**Instructions for the task:** Start the copy at the line holding "This screenshot has" and continue it exactly through the last line of the entries, leaving out pictures and anything else.
* * * * * * *
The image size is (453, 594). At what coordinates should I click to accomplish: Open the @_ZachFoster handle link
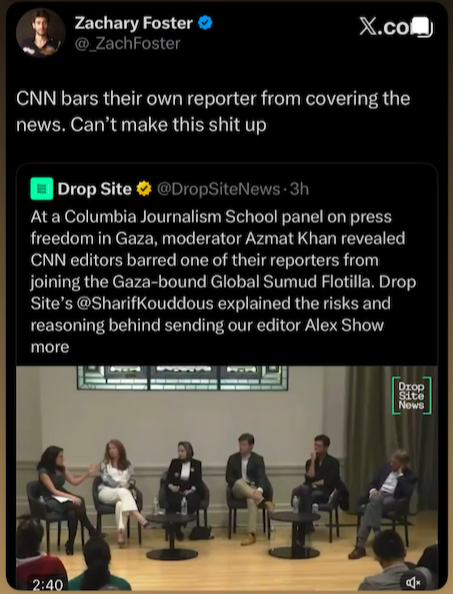[x=127, y=44]
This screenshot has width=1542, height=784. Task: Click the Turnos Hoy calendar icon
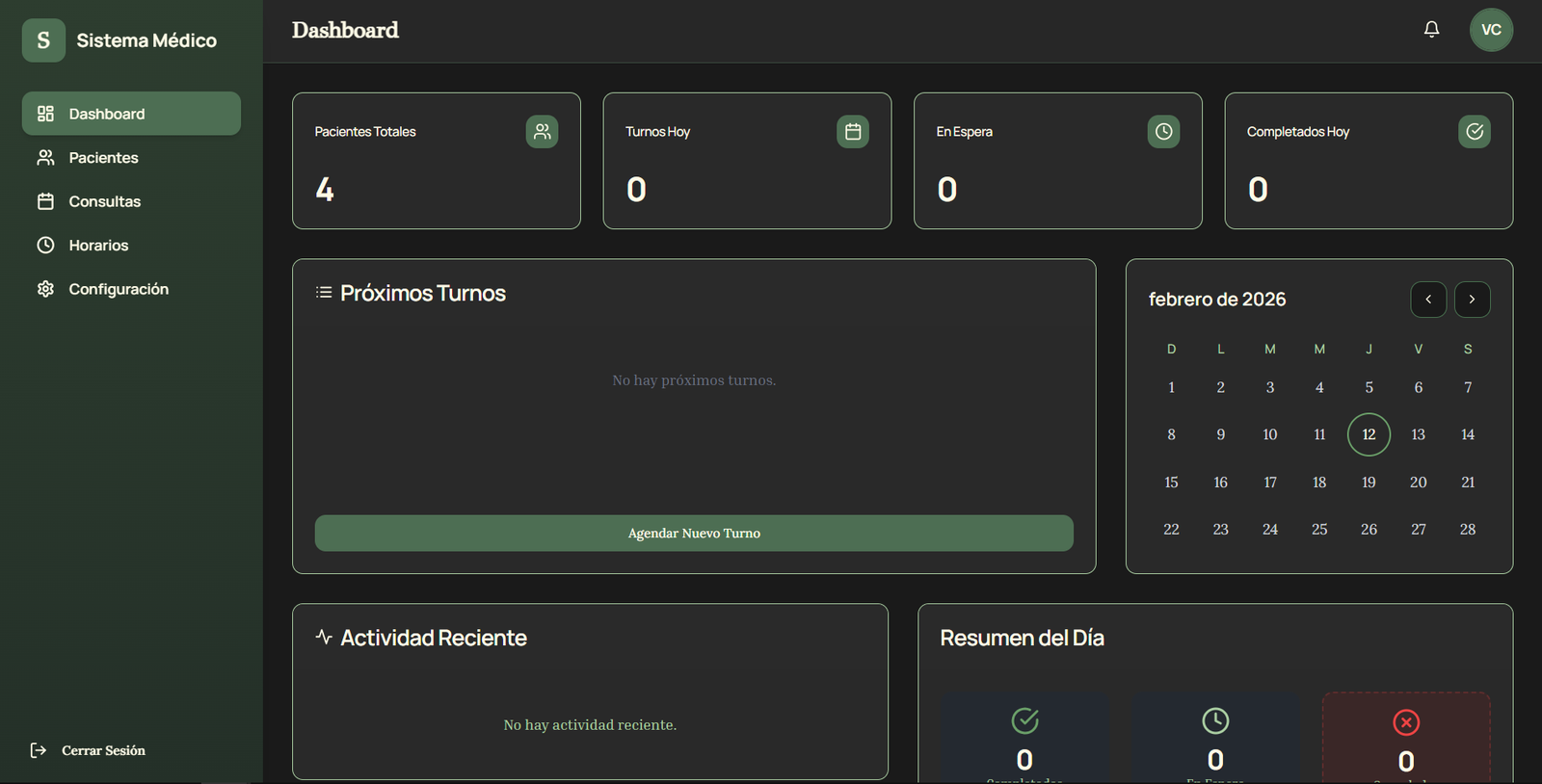[853, 132]
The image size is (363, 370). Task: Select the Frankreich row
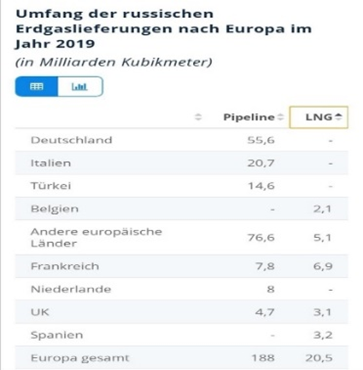[x=181, y=266]
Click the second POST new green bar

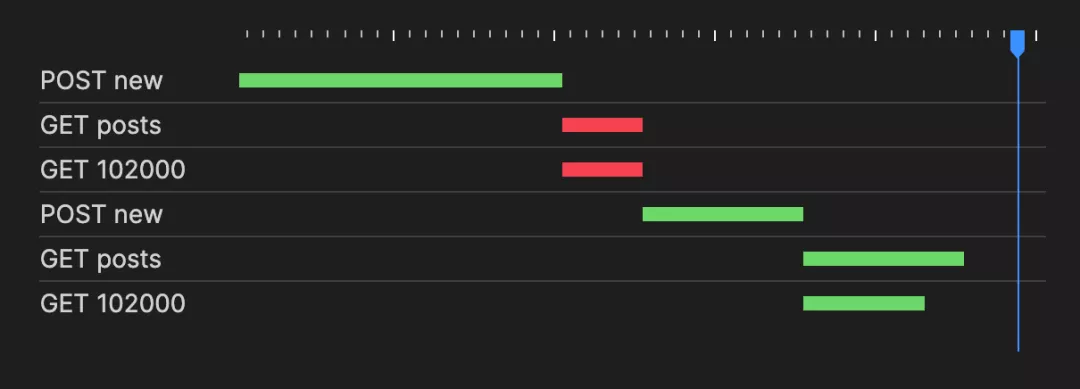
* * * * * * *
**Answer to this problem:**
This screenshot has width=1542, height=784. Task: Click the Turnos Hoy calendar icon
[853, 132]
The image size is (363, 370). Task: Select the Frankreich row
[x=181, y=266]
Click the second POST new green bar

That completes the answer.